A distinctive AP tool tracking every presidential campaign event highlights how the Electoral College leaves most American voters out — a reality told from one overlooked city.
By the first week in October, the presidential campaigns had made over 200 stops to try to woo voters ahead of November’s U.S. presidential election. The vast majority of that impressive total were to specific counties in just seven states — the so-called battlegrounds. In all, the campaigns have been directing their time, attention and money to a cluster representing just 10% of all voters registered nationwide, an outgrowth of the U.S.’s unique Electoral College system.

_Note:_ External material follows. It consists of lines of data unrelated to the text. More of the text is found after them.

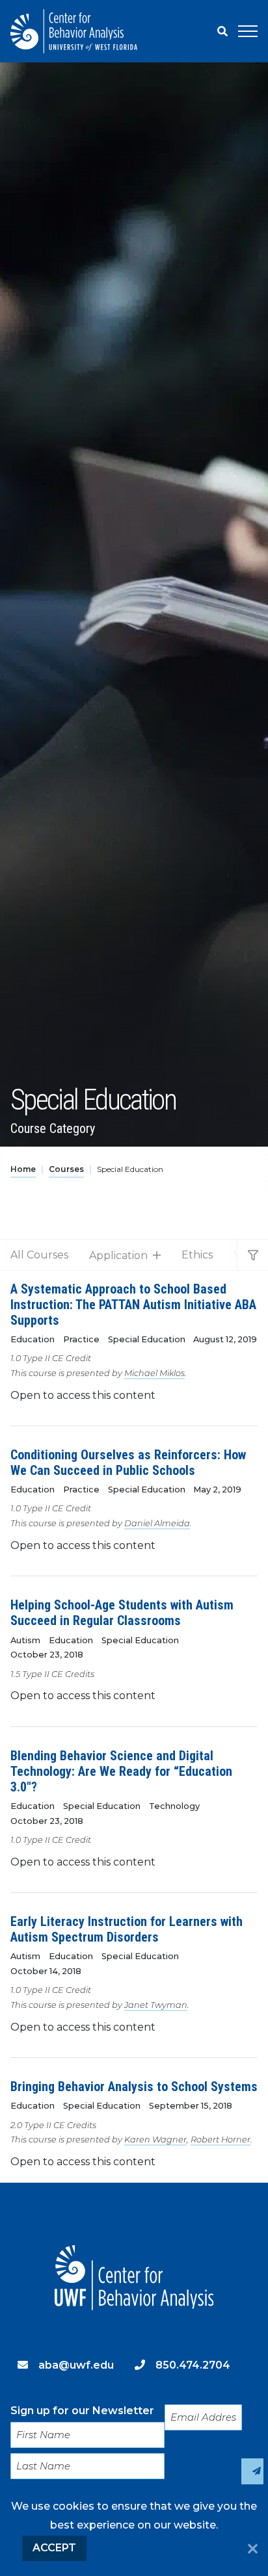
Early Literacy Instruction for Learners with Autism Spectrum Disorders (126, 1929)
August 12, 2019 (225, 1339)
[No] (252, 2550)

That data point was just one of many produced using a unique AP reporting tool developed by Democracy Team news editor Tom Verdin and multimedia journalist Kevin Vineys. Among many other uses, the tool helped power a story about all the other places in America left out of campaigning. Democracy Team reporter Christine Fernando, and Chicago-based visual journalists Melissa Perez Winder and Nam Y. Huh traveled to Waukegan, Illinois, a struggling, working-class city overlooked by campaigns despite being a short drive from the Milwaukee metropolitan area, a place that is visited routinely by presidential campaigns. Their story was told in text, a photo package and video, and the file embedded the interactive Vineys developed from the campaign tracking.
The tool is used several times a week for multiple stories about the presidential campaign, to add crucial context to AP stories. On a day when both Vice President Kamala Harris and Republican nominee Donald Trump were in Pennsylvania, AP was able to add a contextual graph showing that the state had by far the most visits by the campaigns this year — 46. This gives the AP a competitive advantage, able to rely on our own reporting without having to rely on outside sources to show campaign trends.